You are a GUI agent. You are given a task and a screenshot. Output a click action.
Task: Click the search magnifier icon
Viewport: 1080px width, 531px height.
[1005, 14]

━━━━━━━━━━━━━━━━━━━━

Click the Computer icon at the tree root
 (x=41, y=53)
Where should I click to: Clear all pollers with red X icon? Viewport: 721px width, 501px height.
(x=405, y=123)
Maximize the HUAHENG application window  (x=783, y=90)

━━━━━━━━━━━━━━━━━━━━

* [WHAT THE EXERCISE ASKS] Starting at the line above that contains "Where should I", repeat each line exactly up to and including the line that contains "Maximize the HUAHENG", and stop there.

* [EXERCISE ANSWER]
Where should I click to: Clear all pollers with red X icon? Viewport: 721px width, 501px height.
(x=405, y=123)
Maximize the HUAHENG application window  (x=783, y=90)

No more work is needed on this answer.